Дэвис сидел в кресле посреди зала, старался лишний раз не дышать и ждал, когда она подойдет ближе.
Белые хлопья пугливо разлетались, повинуясь движению воздуха от ее босых ног. Она сама была под стать пуху: воздушна и легка.
Если, конечно, не знать, кто она такая на самом деле.
– Знаешь, Клэр, ты единственная, кому я позволяю такие вольности, - он говорил тихо, чтобы не породить шумным вздохом белый вихрь.
– Знаю, господин, - хрупкая девочка заговорила хриплым и низким голосом.
– Ты давно перестала быть демоном. По крайней мере, в том, общепонятном смысле.
– Перестала, - полувопрос, полуответ.
– Будь моя воля, я позволил бы таким как ты жить.
– Врешь, - так же ровно, без всякого выражения.
– Но я не хочу жить. Я хочу наоборот.
– Ты нужна мне,
– Я всем нужна, господин, - она остановилась в двух шагах от него и долго смотрела, склонив голову набок.
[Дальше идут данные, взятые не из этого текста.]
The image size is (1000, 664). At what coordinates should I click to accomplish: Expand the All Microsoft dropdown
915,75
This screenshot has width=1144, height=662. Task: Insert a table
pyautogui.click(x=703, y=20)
– До тебя - твоему учителю. До него - его учителю. До него…, - и черные тени плескались в бездонных глазах.
– Я не могу без тебя.
– Я так долго живу с людьми, что давно лишилась себя. Только чужое. Я выросла из него. Теперь знаю, это не подходит моему телу. Ты знаешь, чего я теперь хочу: чтобы ты забыл обо мне.
– Ты не в настроении, Клэр, согласись…
– Настроение… Настройка сути… Сущности. Во мне нет ни сути, ни сущности. Но, в сущности… мне все равно.
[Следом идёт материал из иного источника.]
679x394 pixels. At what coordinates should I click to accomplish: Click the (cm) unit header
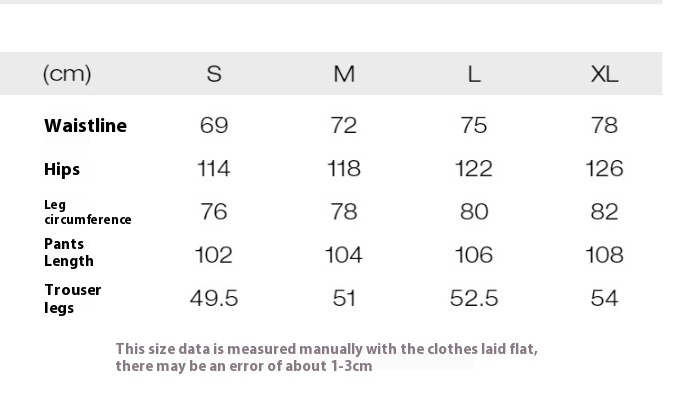click(67, 74)
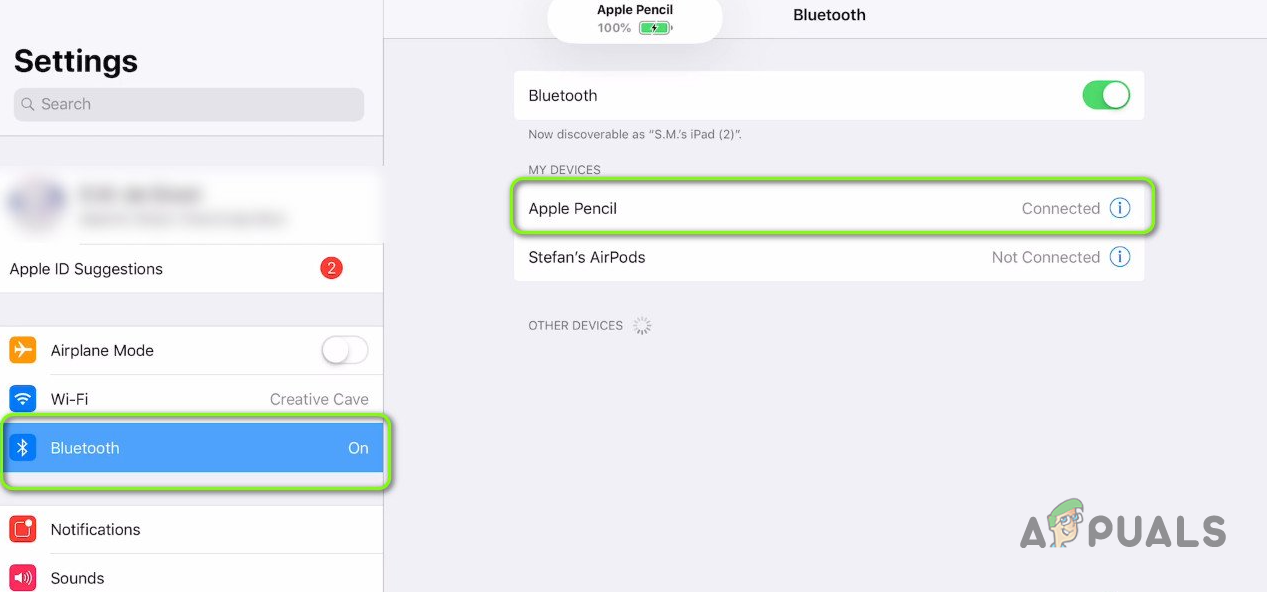Image resolution: width=1267 pixels, height=592 pixels.
Task: Tap the Airplane Mode orange icon
Action: click(x=22, y=350)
– Ну же, Клэр. Я видел, тебе нравилось работать с мальчиком. У тебя горели глаза.
– Разнообразие - лекарство от скуки.
– Если злоупотреблять разнообразием, то это само по себе становится привычкой. А привычка - враг благих начинаний.
– Гурий оказался послушным мальчиком. Он не сопротивлялся, он радовался. Это было почти скучно, - она произнесла “скушно”, потянув “ш”.
– Хочешь поработать с девочкой?
– Девочкой, - эхом откликнулась она, но легкая улыбка коснулась больших усталых глаз.
– Пожалуй. Я хотела бы поработать с той девочкой, - “той” на взгляд Дэвиса прозвучало резковато. Ему вдруг показалось, что она знает больше, чем говорит, но спрашивать он не стал. Легкий налет загадочности - перманентное состояние Клэр.
– У тебя будет такая возможность.
– Твой голос тих, но слово “Договор” - срываешь с губ как вечности закон…
– Ты помнишь? Подумать только, сколько лет назад я его тебе читал.
– Лет? Ты забыл господин, для меня время - только слова. Я такой пришла в твой мир, такой же уйду. Для меня время - мудрость. Я становлюсь мудрее, это и есть мое время.
– Прочти до конца, - попросил он, только чтобы отвлечь ее от философских измышлений, которые порядком ему надоели. Но то была Клэр.
– Память стала подводить меня. Я люблю стихи Гаруни. Особенно из “Демонического цикла”.
Она посмотрела ему прямо в глаза. Тьма возьми, он отвык от ее взгляда!
– “Твой голос тих, но слово “Договор”
Срываешь с губ как вечности закон.
А до меня доносит эхо “Вор”,
Овца убита, уцелел дракон.
Накрою старый пыльный небосвод
Покровом из отрубленных голов,
Я докажу тебе простое: вот -
Где есть дела, не нужно много слов.
Но ты молчишь, и холодеет взор,
И вместо слов из горла льется кровь.
Сильнее Договора - Приговор.
…А ты твердил все время, что любовь.
Не уходи. Не знаю что сказать.
Мне жаль, что я была с тобой… строга.
Признайся. Ты не можешь не признать:
Хозяйка я. Хозяйка! Ты - слуга!”
Дэвис, слушая ее, забыл, что его ждет головная боль и разбитое, усталое тело. Клэр читала монотонно. Но, по мнению Дэвиса, лучше стихи Гаруни не читал никто. Сочетание детского лица и недетских переживаний придавало стихотворению драматизм туго натянутой струны. Когда ожидание того, что она может вот-вот лопнуть и открыть доступ бури эмоций волнует больше, чем показная страстность.